*TASK DETAILS*: Using the records below, write out only the lines from the line containing "Click the $ YTD change column header" up to and including the line containing "This screenshot has", exactly, with no pictures.

*MATERIAL PROVIDED*:

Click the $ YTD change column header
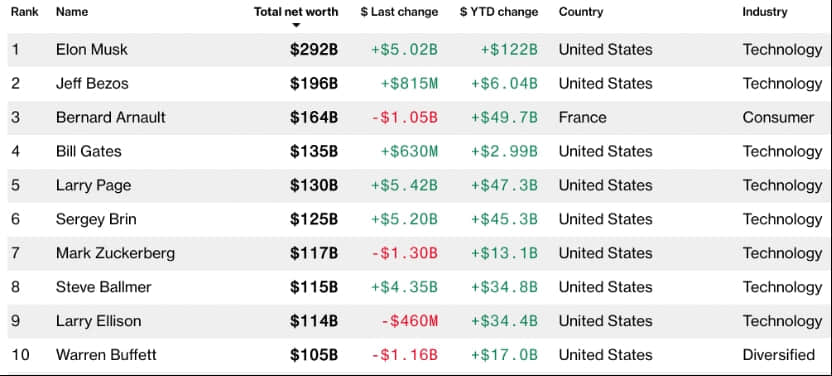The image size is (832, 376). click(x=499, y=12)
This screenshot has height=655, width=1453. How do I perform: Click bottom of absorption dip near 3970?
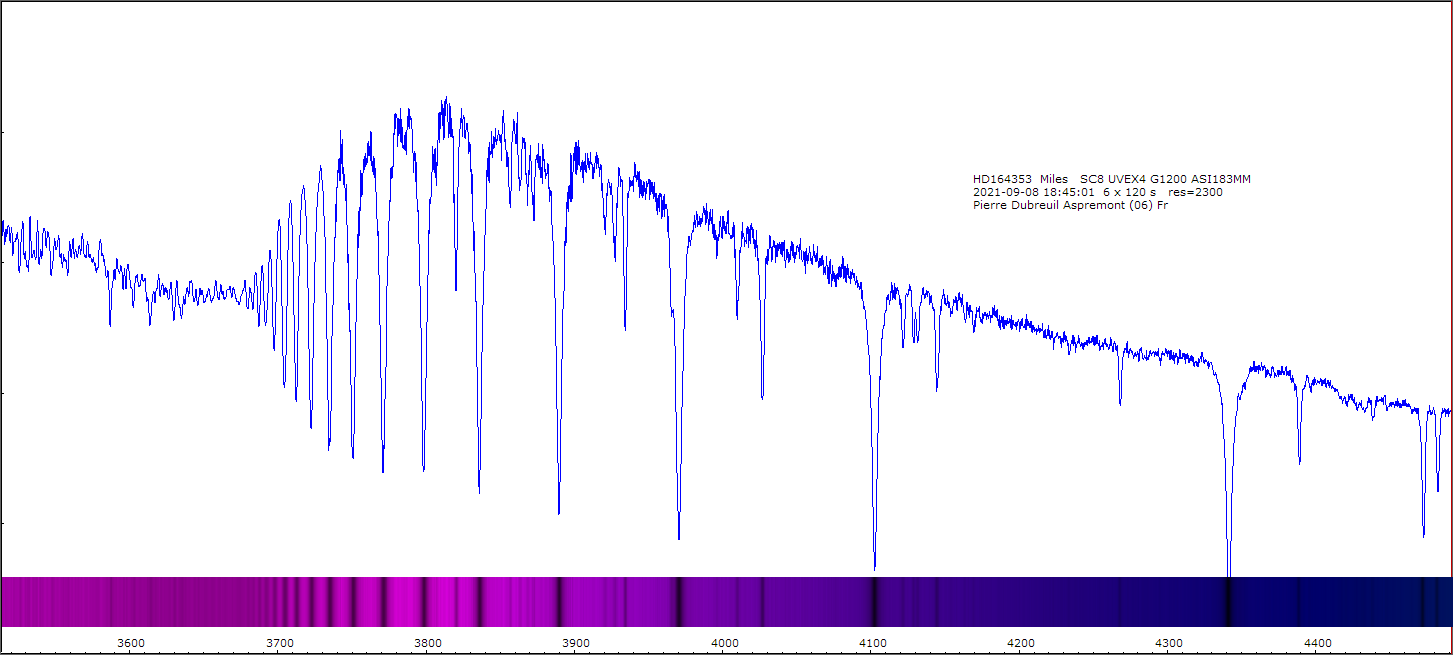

...

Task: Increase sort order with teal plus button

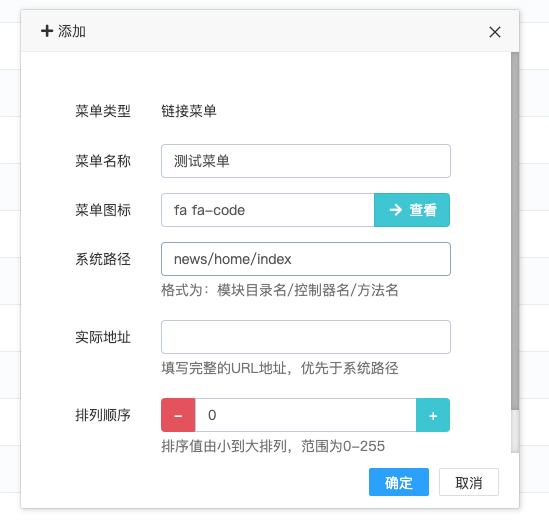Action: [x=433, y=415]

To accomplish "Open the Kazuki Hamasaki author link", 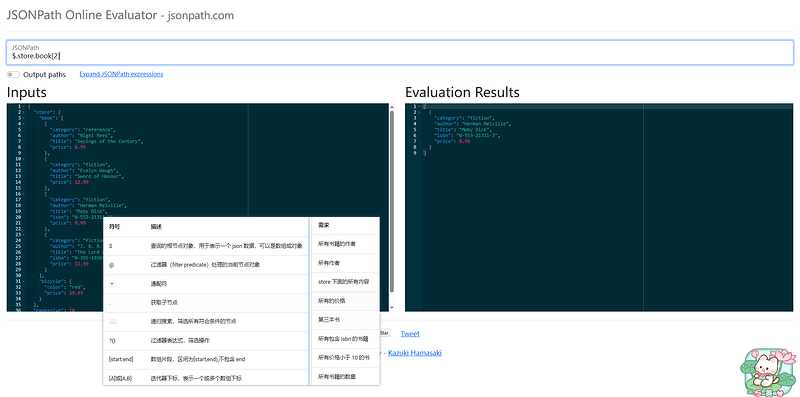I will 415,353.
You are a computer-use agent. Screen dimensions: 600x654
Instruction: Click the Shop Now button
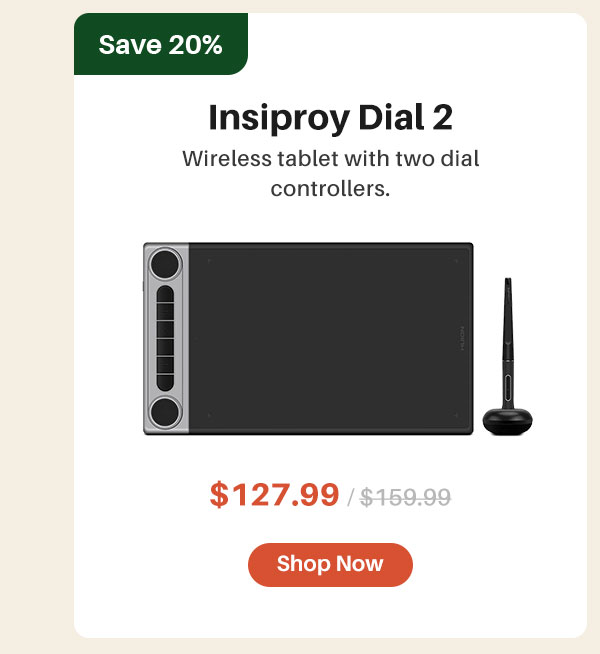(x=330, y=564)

*WRITTEN SOLUTION*:
Click the $ YTD change column header
The image size is (832, 376). click(x=499, y=12)
This screenshot has height=655, width=1453. How do I perform: Click bottom of absorption dip near 3970?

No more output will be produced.